Two new studies in Thursday's journal Science conclude that wild bees, like the American bumblebee, are increasingly important in pollinating flowers and crops that provide us with food. And, at least in the Midwest, they seem to be dwindling in an alarming manner, possibly from disease and parasites.
Wild bees are difficult to track so scientists have had a hard time knowing what's happening to them. But because of one man in a small town in Illinois in the 1890s, researchers now have a better clue. Naturalist Charles Robertson went out daily in a horse-drawn buggy and meticulously collected and categorized insects in Carlinville in southern Illinois.

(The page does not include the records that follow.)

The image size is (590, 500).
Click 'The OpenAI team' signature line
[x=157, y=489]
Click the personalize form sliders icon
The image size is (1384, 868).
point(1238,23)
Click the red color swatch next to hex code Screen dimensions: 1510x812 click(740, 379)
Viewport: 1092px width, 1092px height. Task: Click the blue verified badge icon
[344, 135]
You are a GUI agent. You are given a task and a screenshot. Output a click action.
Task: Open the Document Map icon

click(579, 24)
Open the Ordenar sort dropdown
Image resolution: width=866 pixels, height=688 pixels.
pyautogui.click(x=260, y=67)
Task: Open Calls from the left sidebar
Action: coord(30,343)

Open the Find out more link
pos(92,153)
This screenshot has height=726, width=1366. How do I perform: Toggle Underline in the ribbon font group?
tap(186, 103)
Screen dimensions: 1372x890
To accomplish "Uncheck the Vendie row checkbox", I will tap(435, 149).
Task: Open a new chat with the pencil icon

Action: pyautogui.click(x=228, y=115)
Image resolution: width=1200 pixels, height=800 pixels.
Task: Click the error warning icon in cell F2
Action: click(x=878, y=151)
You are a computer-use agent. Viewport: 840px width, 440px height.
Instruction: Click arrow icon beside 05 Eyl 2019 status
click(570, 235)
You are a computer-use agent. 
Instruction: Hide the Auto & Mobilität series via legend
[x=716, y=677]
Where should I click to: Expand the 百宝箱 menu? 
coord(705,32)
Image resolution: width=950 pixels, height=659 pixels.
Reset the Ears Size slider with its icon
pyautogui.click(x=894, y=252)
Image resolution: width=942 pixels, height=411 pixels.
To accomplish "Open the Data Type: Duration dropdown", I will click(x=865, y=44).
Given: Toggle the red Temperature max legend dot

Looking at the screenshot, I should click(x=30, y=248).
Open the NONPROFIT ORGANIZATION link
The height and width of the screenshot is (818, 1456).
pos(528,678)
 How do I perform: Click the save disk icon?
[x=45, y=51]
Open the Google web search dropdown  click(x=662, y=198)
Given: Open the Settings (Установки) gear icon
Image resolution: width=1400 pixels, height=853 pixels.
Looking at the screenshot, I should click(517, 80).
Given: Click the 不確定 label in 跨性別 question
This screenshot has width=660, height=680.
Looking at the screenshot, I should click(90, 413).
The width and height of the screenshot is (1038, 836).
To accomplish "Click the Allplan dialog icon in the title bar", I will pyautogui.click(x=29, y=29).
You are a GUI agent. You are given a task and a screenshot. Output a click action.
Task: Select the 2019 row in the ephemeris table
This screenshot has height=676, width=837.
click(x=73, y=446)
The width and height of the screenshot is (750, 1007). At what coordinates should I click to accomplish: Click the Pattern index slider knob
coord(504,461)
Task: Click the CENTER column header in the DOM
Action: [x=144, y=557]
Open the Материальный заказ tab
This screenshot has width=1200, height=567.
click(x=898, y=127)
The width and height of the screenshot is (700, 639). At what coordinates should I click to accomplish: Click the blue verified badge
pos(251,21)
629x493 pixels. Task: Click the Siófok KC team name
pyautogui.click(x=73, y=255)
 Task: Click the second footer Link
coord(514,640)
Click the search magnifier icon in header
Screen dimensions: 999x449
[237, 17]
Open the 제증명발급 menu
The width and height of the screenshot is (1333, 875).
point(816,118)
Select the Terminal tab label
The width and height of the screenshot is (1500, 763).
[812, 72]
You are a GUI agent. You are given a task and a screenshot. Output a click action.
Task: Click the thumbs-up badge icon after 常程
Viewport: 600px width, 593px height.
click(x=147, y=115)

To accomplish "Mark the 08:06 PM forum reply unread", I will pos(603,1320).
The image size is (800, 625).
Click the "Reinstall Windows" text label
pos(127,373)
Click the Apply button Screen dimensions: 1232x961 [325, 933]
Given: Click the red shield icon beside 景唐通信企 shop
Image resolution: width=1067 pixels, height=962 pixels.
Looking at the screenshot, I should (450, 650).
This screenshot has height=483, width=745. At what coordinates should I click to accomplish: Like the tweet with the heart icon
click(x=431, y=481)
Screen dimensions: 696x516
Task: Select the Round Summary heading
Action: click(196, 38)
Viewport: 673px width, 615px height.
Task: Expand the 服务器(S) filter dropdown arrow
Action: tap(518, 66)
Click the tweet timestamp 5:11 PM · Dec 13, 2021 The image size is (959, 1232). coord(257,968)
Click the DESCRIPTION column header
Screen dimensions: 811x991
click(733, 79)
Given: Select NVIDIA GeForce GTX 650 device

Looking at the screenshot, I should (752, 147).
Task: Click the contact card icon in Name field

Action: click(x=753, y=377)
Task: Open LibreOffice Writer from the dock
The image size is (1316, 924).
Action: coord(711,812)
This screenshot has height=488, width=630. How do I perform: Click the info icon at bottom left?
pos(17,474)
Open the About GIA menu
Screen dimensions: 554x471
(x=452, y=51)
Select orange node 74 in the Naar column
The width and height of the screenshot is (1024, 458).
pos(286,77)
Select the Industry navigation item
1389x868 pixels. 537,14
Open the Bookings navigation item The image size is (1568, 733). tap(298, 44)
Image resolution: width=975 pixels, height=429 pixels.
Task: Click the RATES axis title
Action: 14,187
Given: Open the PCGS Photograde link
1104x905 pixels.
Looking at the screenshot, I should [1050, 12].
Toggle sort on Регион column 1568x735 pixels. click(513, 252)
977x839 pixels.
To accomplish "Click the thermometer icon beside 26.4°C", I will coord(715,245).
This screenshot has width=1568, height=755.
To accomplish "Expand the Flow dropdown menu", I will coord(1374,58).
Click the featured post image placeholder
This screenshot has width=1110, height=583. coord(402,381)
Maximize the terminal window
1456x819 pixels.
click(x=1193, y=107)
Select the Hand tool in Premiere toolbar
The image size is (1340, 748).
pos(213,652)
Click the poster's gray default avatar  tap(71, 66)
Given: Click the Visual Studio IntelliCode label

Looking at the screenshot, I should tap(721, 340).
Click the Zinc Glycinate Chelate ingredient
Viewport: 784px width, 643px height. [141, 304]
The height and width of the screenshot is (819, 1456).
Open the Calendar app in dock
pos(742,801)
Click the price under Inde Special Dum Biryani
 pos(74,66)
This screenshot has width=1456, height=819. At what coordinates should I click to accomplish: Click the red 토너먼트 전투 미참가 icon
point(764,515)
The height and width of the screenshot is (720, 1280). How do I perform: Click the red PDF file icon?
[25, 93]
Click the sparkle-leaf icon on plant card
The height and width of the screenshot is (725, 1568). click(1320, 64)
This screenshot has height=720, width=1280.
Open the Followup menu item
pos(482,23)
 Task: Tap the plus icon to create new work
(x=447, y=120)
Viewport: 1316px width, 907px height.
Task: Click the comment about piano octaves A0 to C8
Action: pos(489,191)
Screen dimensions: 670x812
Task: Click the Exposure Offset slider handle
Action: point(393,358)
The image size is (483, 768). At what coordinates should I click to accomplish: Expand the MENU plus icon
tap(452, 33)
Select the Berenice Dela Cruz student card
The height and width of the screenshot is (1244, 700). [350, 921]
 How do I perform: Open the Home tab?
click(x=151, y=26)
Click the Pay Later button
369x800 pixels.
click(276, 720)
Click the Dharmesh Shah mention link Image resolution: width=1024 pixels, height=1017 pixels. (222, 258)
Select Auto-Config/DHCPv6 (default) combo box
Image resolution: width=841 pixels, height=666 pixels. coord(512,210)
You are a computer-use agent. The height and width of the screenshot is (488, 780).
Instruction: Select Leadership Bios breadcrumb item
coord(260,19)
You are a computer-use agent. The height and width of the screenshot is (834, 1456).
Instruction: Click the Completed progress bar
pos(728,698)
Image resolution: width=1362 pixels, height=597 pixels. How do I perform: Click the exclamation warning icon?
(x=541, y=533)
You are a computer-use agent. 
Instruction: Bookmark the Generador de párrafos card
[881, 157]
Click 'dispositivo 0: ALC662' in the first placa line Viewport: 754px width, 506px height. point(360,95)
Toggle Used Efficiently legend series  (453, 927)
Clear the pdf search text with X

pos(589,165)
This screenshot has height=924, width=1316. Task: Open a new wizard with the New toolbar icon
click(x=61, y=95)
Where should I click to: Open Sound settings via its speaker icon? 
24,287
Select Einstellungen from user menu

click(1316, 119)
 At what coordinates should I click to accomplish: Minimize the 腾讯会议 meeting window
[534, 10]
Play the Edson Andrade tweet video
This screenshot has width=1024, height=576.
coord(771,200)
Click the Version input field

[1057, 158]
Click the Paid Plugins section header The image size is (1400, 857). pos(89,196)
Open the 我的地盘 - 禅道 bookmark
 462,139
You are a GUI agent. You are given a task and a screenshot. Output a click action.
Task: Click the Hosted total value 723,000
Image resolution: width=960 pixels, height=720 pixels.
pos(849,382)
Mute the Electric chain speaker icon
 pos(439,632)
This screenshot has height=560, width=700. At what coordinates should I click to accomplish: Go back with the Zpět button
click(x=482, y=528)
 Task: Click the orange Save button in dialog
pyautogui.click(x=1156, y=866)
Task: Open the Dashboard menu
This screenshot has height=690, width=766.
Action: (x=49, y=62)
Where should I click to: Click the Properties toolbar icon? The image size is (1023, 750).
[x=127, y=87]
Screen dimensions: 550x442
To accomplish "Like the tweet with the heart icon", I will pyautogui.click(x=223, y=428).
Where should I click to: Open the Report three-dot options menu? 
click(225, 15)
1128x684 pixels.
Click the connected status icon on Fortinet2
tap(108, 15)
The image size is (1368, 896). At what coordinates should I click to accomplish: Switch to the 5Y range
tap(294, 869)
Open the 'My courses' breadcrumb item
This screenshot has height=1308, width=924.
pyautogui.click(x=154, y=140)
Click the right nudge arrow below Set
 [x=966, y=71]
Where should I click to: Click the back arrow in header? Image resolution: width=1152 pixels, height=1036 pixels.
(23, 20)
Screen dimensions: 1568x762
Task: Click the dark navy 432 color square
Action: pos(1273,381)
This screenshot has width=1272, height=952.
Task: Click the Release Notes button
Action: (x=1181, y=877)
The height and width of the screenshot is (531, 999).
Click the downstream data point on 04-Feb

More than a century later, Laura Burkle of Montana State University went back to see what changed. Burkle and her colleagues reported that they could only find half the species of wild bees that Robertson found – 54 of 109 types. And what's most noticeable is the near absence of one particular species, the yellow-and-black American bumblebee. That fits with a study that University of Illinois entomologist Sydney Cameron did two years ago when she found a dramatic reduction in the number and range of the American bumblebee.
"People call them the big fuzzies," Cameron said. "They're phenomenal animals. They can fly in the snow."
A separate Science study by a European team showed that wild bees in general have a larger role in pollinating plants than the honey bees that are trucked in to do the job professionally.